(Work to be completed)
Below are several entries. Transcribe exactly those lines that fall from the one with "This screenshot has width=484, height=387." through the one with "Given: Click inside", end lines included.

(Data for the task)
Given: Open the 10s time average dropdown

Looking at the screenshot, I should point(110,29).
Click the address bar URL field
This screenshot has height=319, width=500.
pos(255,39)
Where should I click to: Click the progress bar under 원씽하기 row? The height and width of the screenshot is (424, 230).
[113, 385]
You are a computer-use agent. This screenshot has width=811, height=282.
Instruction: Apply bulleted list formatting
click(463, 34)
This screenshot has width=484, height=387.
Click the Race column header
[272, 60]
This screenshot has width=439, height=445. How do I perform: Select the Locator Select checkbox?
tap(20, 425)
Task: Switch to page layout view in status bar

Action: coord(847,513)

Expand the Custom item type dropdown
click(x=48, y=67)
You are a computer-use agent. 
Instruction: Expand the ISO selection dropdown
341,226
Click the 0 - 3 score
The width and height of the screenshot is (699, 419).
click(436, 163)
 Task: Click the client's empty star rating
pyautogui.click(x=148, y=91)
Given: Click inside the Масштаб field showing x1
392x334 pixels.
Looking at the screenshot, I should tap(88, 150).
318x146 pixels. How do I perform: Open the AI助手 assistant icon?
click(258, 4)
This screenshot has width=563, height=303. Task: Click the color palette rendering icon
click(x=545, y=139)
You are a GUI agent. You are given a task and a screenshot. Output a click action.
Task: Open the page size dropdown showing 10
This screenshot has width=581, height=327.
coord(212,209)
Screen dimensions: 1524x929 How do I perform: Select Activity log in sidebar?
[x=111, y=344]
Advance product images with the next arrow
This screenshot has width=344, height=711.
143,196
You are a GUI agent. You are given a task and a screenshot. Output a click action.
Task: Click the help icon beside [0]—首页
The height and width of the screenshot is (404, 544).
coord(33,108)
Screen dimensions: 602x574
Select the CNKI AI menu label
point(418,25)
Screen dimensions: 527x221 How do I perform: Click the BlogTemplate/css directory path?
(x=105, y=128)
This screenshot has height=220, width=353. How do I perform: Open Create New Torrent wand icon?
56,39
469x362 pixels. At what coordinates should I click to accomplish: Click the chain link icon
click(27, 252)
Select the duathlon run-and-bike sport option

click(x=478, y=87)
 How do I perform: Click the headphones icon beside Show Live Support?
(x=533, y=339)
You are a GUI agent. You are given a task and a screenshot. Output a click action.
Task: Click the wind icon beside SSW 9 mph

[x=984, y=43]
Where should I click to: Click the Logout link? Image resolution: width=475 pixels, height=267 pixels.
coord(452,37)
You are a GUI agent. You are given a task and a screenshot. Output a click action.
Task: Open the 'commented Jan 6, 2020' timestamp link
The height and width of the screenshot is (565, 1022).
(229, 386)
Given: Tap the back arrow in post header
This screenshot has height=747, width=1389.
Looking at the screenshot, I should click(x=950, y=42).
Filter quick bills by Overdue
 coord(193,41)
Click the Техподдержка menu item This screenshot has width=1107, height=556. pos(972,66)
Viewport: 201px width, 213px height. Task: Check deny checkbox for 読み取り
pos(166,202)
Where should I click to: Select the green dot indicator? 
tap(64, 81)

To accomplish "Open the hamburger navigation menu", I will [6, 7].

(Written solution)
This screenshot has width=484, height=387.
Click the Race column header
[272, 60]
This screenshot has width=439, height=445. How do I perform: Select the Locator Select checkbox?
tap(20, 425)
Task: Switch to page layout view in status bar

Action: coord(847,513)

Expand the Custom item type dropdown
click(x=48, y=67)
You are a computer-use agent. 
Instruction: Expand the ISO selection dropdown
341,226
Click the 0 - 3 score
The width and height of the screenshot is (699, 419).
click(436, 163)
 Task: Click the client's empty star rating
pyautogui.click(x=148, y=91)
Given: Click inside the Масштаб field showing x1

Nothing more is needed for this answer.